Some mountains were formed as a result of volcanic eruptions. The molten rock bubbled out onto the Earth's surface through holes in the crust, layer by layer, until eventually a mountain emerged. Vesuvius in Italy is a mountain of volcanic origin.

Volcanic mountains can also form underwater. For example, the Hawaiian Islands are the peaks of volcanic mountains.

The sun, wind and water cause constant destruction of rocks. This process is called erosion. But it can affect not only rocks. Thus, erosion by ice, wind and water washes away the earth's soil.

In places where they slide into the sea, glaciers cut the plains, forming valleys and fjords - narrow and winding sea bays.

Fiords were formed during ice age when the continents were covered with a thick layer of ice and snow.

This ice, in turn, caused the formation of glaciers, which are slow-moving rivers of ice.

Sliding from the mountains into the valleys, glaciers, the thickness of the ice in which sometimes reached several tens of meters, made their way. The force of their movement was very great.

At first, narrow gorges formed along the path of the glaciers, then the monstrous force of the glacier enlarged them, opening the way down. Gradually this space became deeper and wider.

After the end of the Ice Age, ice and snow began to melt. As the ice melted, the width of the rivers increased. At the same time, sea levels were rising. Thus, fiords were formed in place of rivers.

The shores of fjords are usually rocky slopes, sometimes reaching heights of 1,000 meters (3,000 feet).

Some fiords are so deep that ships can move through them.

A large number of fiords are located on the coasts of Finland and Greenland.
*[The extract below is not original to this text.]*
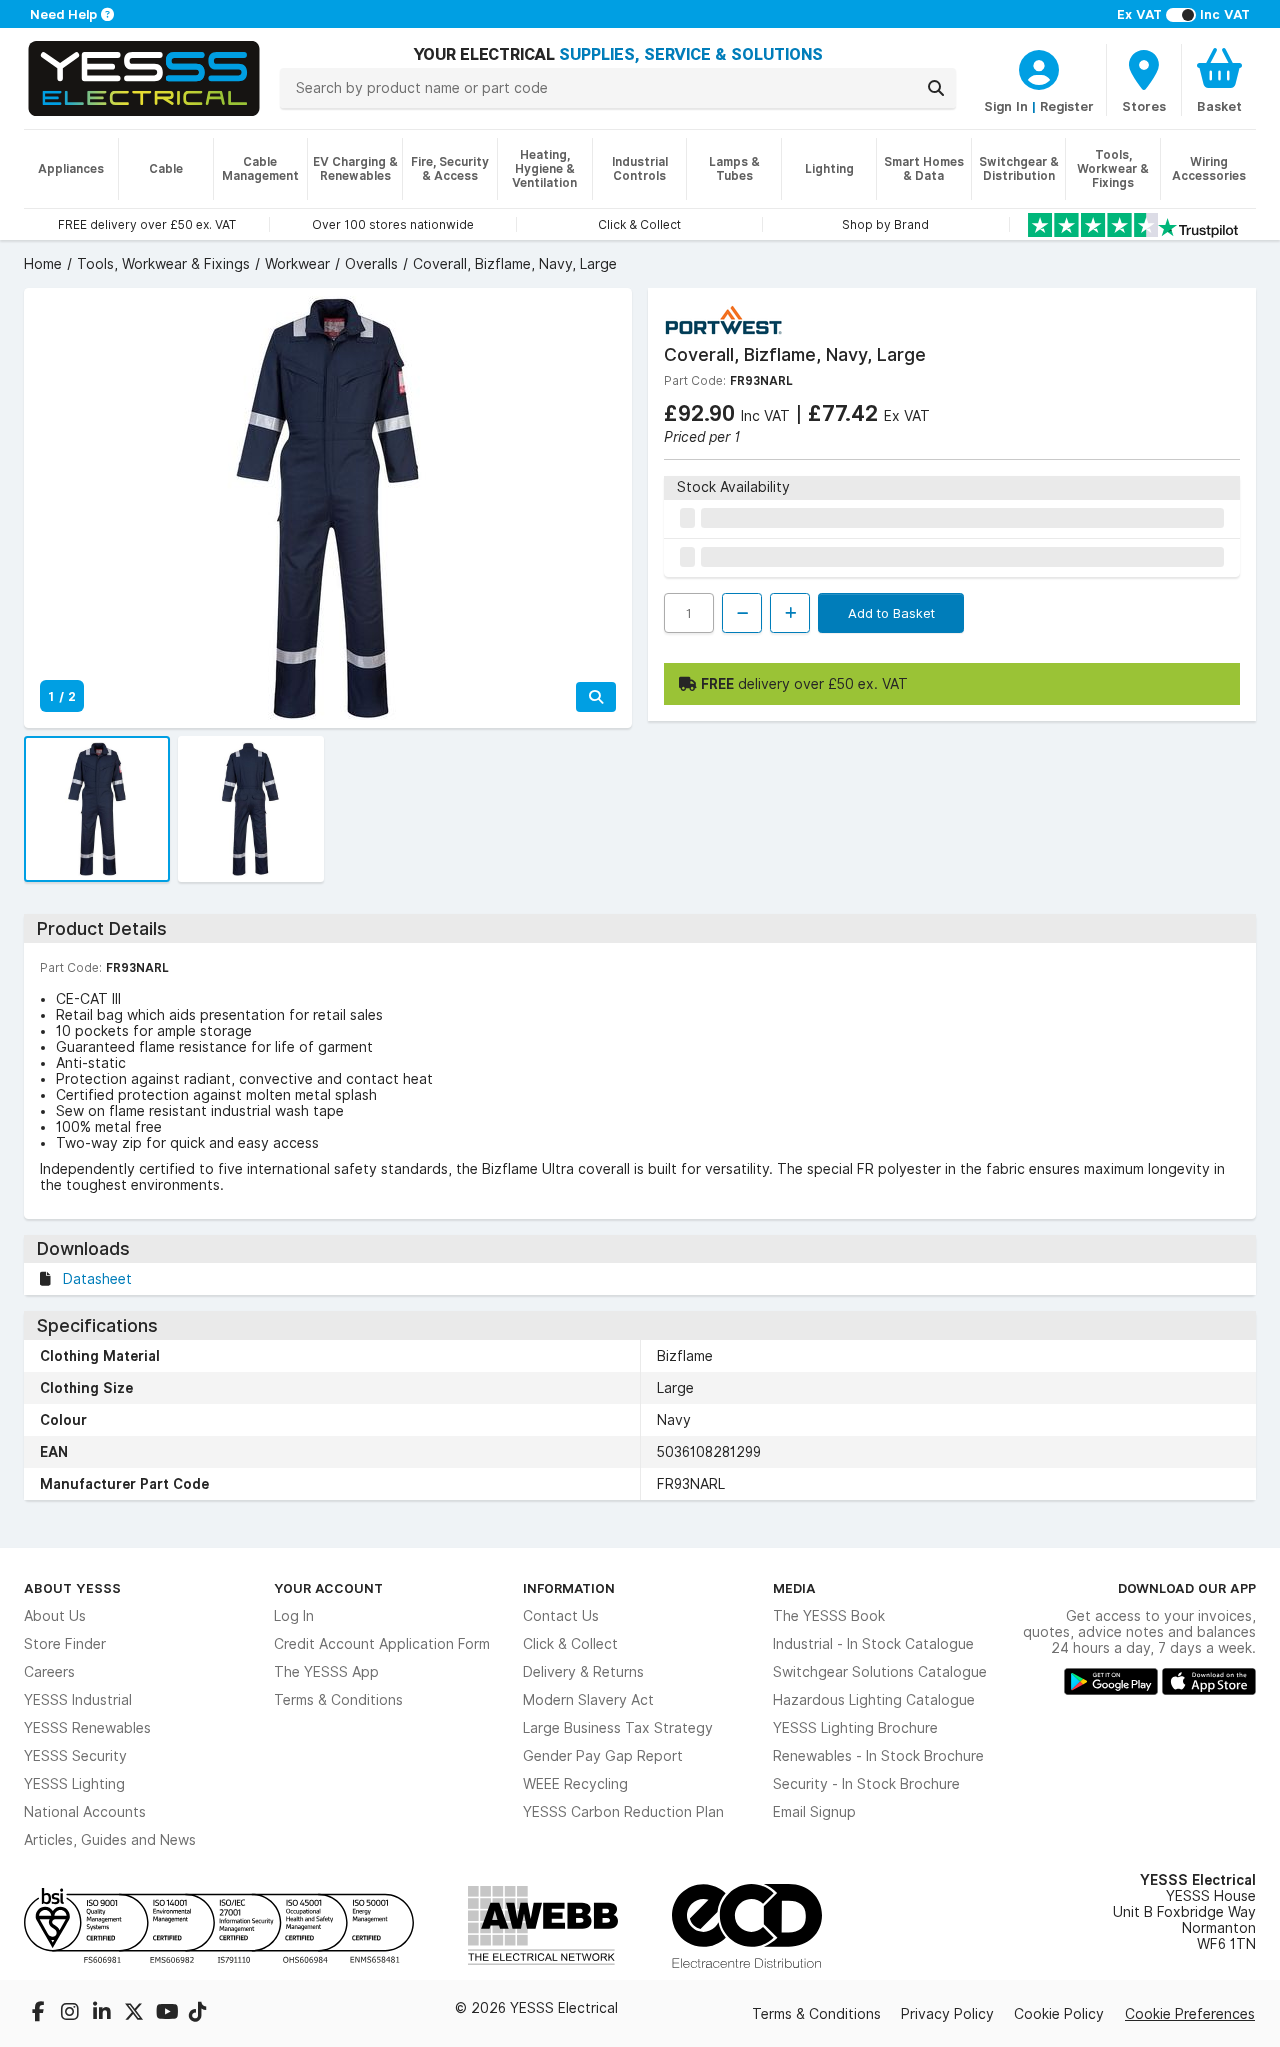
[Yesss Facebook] (40, 2014)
But the most beautiful fjords are in Norway. The longest fiord is also in Norway. It's called Sognefjord. Its length is 180 kilometers (113 miles).

When the ice melts, moraines—accumulations of rock fragments—remain behind and form zigzag mountain peaks. Rivers carve ravines into loose rocks, and in some places, huge canyons (deep river valleys with steep stepped slopes), such as the Grand Canyon in Arizona (USA). It extends 349 kilometers in length.

The rains and winds are true sculptors and carve real sculptural groups and various figures. In Australia there are the so-called Wind Cliffs, and not far from Krasnoyarsk there are stone pillars. Both were formed as a result of wind erosion.

Erosion of the earth's surface is far from a harmless process. Every year, thanks to it, many tens of hectares of arable land disappear. A large amount of fertile soil is carried into the rivers, the formation of which in natural conditions takes hundreds of years. Therefore, people try in every possible way to fight erosion.

The main direction of this fight is to prevent soil erosion. If there is no vegetation cover on the soil, then wind and water easily carry away the fertile layer and the land becomes infertile. Therefore, in areas with intense winds, conservation methods of land cultivation are used, for example, no-moldboard plowing.

In addition, the fight against ravines is underway. For this purpose, river banks are planted with various plants and the slopes are strengthened. On sea and river coasts, where severe erosion of the coast occurs, a special gravel dump is made and protective dams are installed to prevent the transfer of sand.